§ Data section:
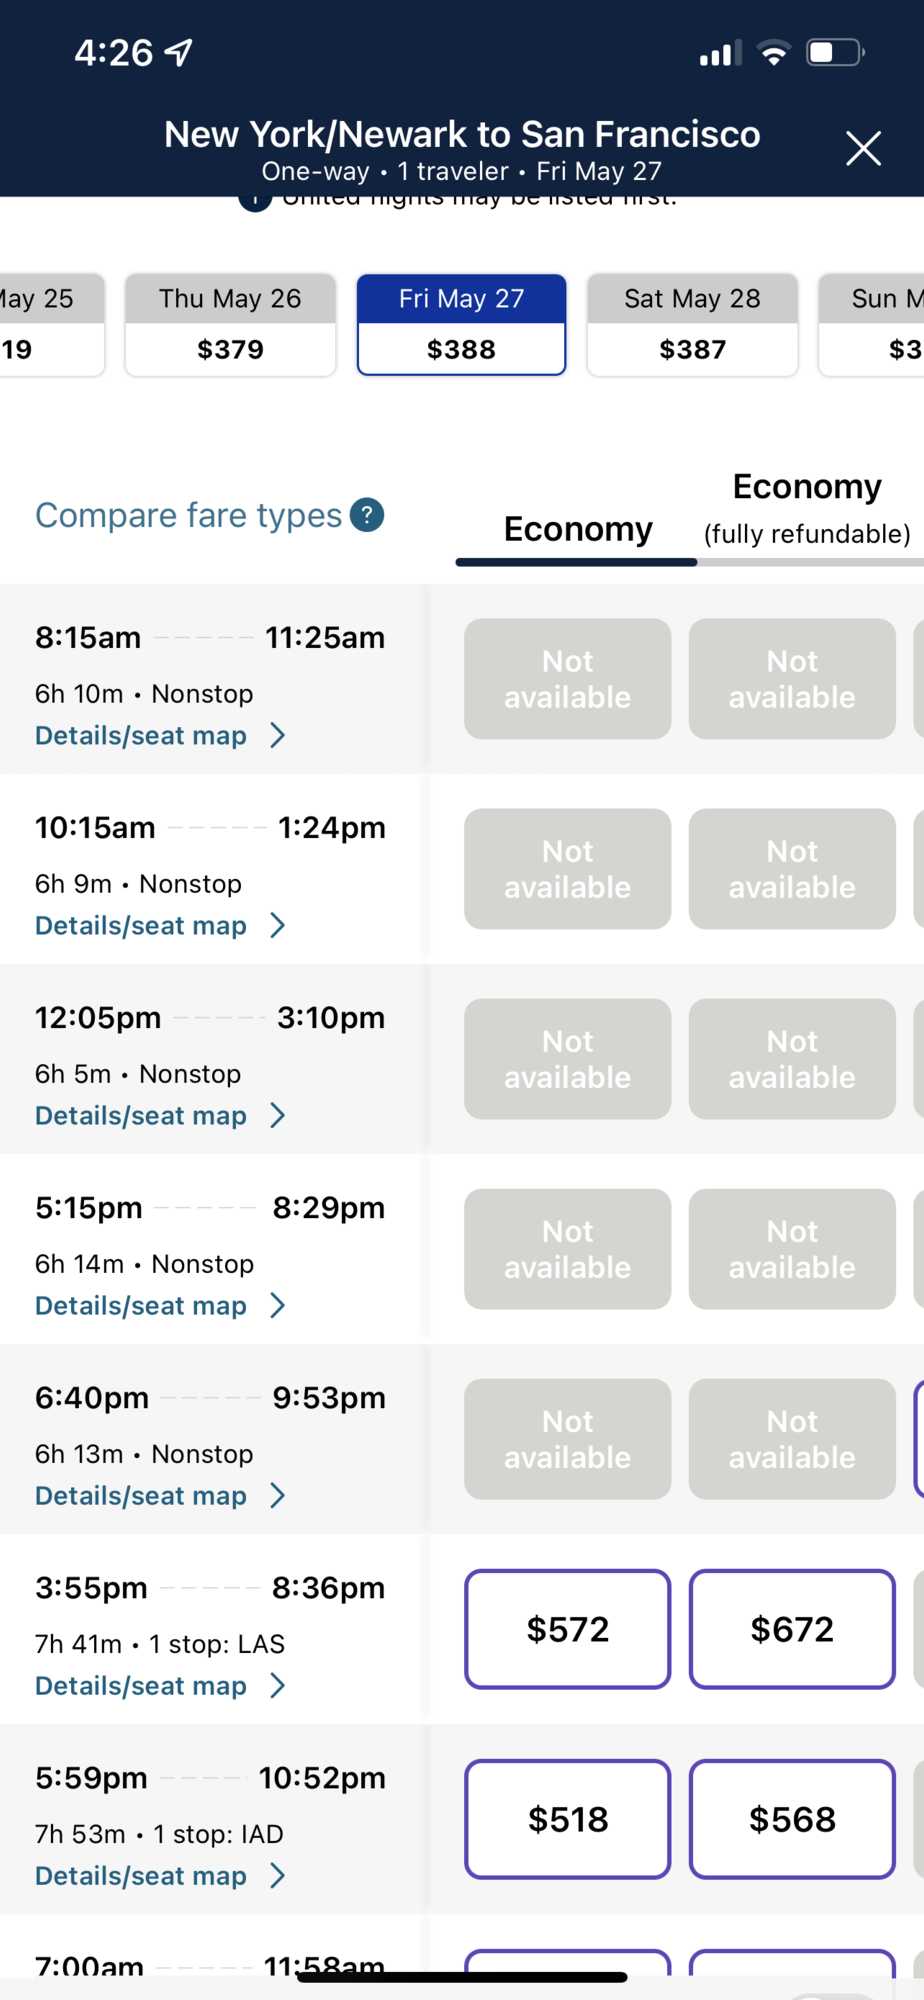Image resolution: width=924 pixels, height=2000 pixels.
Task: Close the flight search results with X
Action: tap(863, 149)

--

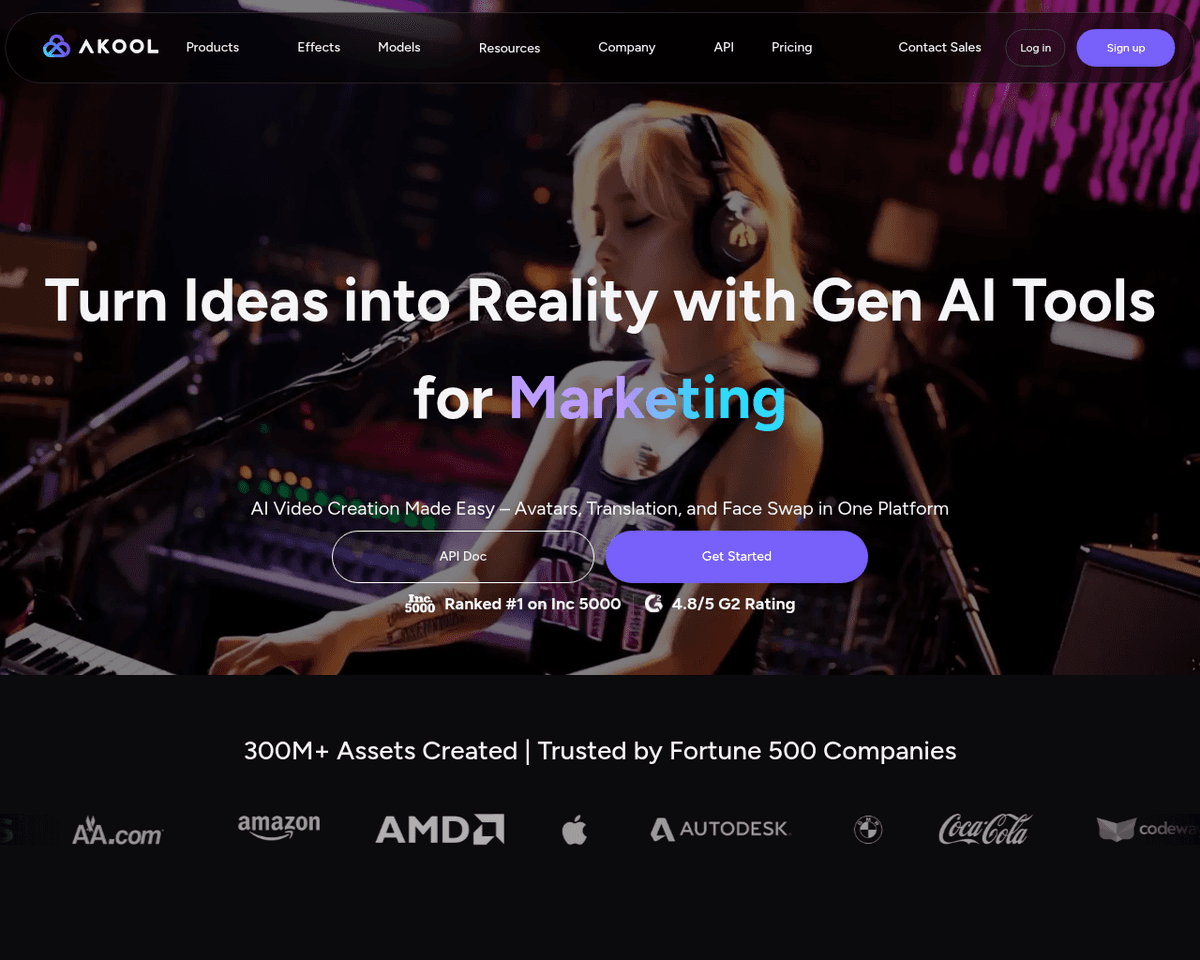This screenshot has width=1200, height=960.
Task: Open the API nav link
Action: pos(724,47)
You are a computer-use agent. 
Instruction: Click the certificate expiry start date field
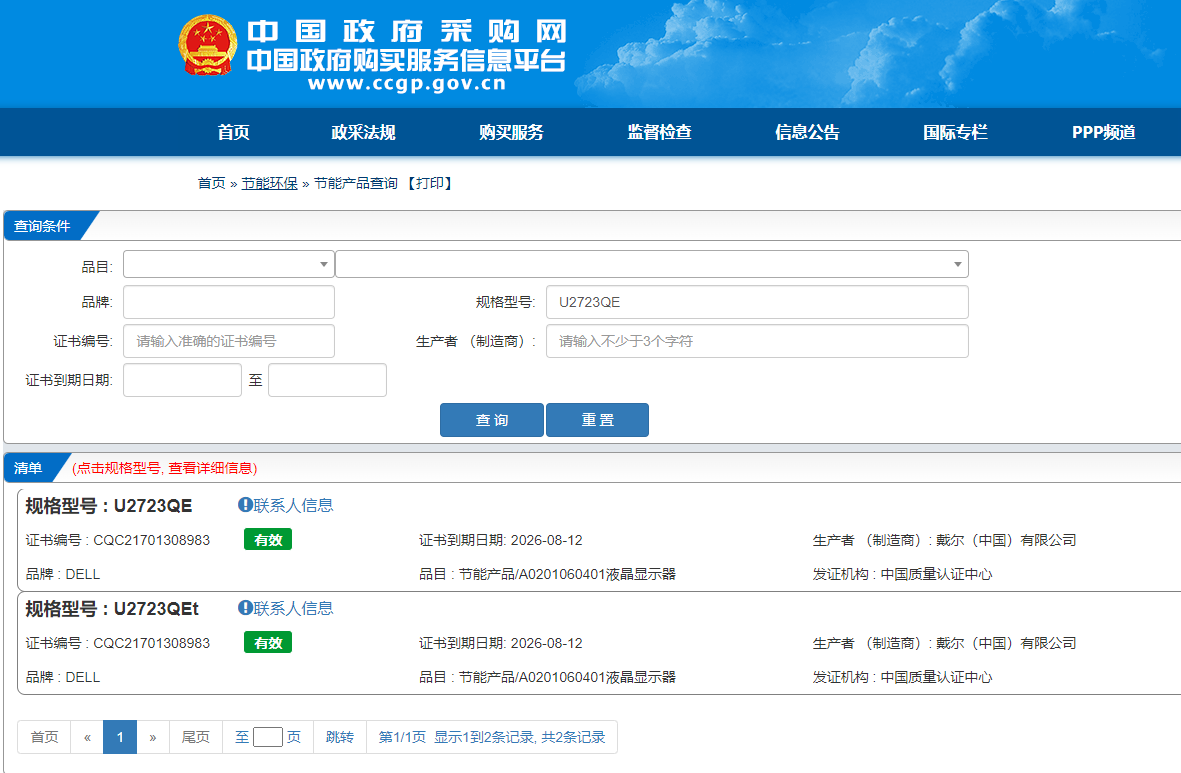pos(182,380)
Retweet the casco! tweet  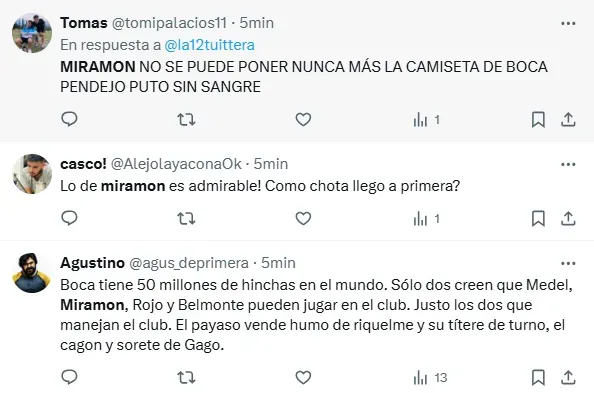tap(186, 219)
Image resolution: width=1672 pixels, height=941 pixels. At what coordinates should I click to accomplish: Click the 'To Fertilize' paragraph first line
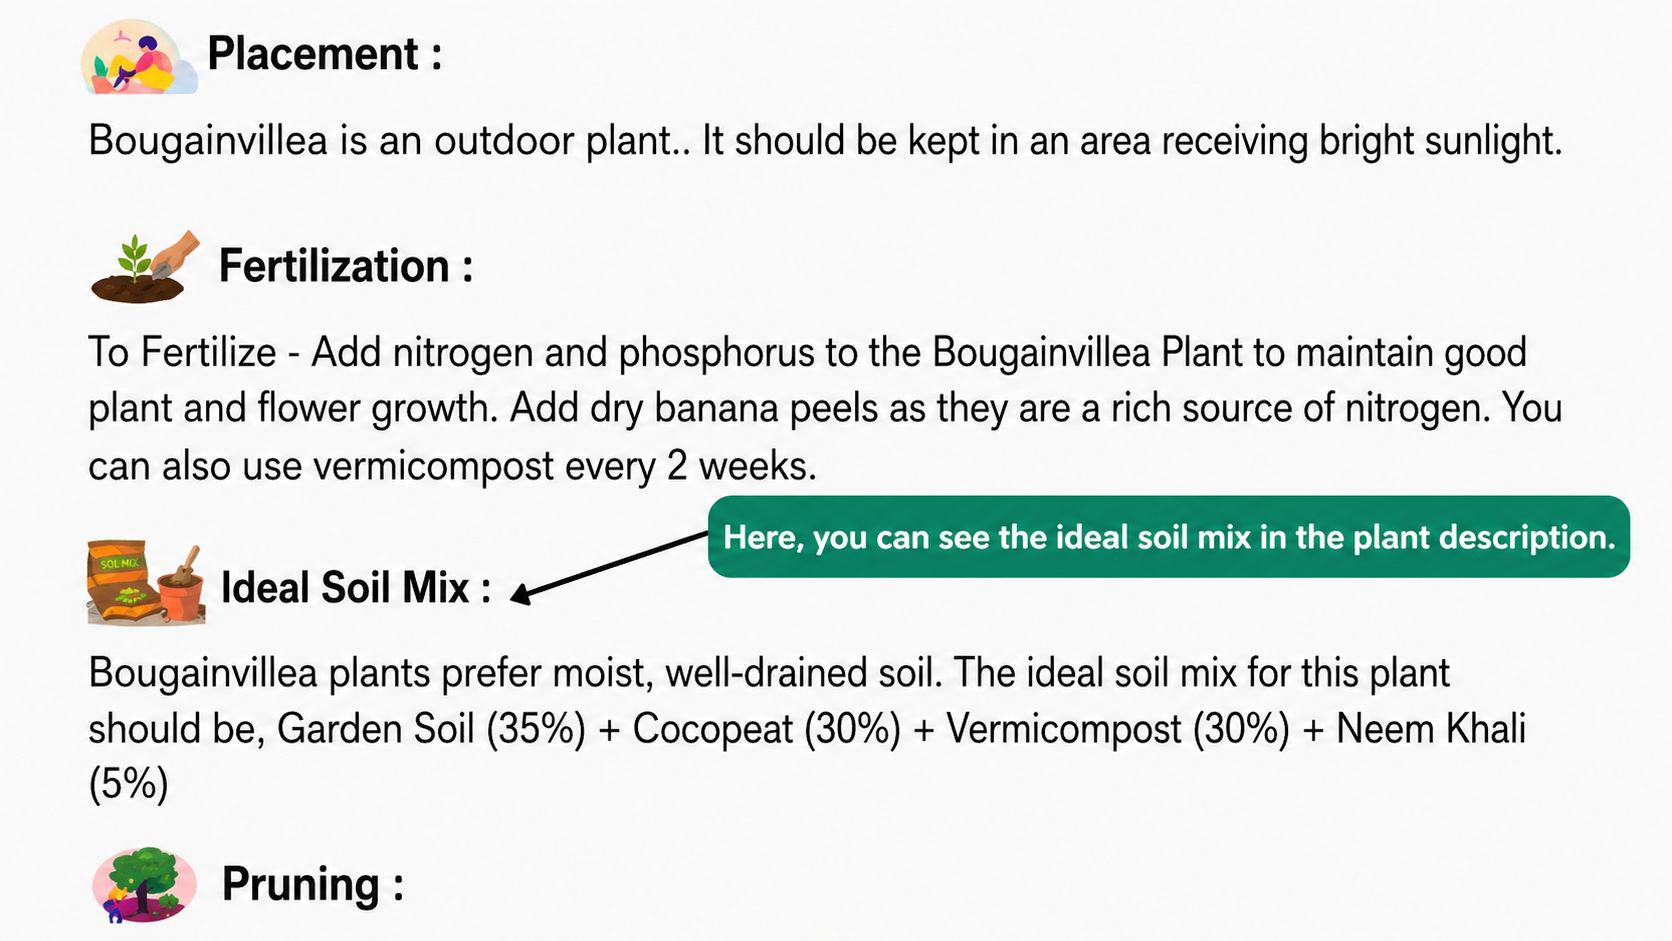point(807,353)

§ Task brief: In the material, starting at the line containing "Image resolution: width=924" and ending at the line containing "Action: tap(863, 149)", switch "flight" to "hotel" and give those lines again with nothing else changed. Leave the pictures out of your answer.

§ Solution below:
Image resolution: width=924 pixels, height=2000 pixels.
Task: Close the hotel search results with X
Action: tap(863, 149)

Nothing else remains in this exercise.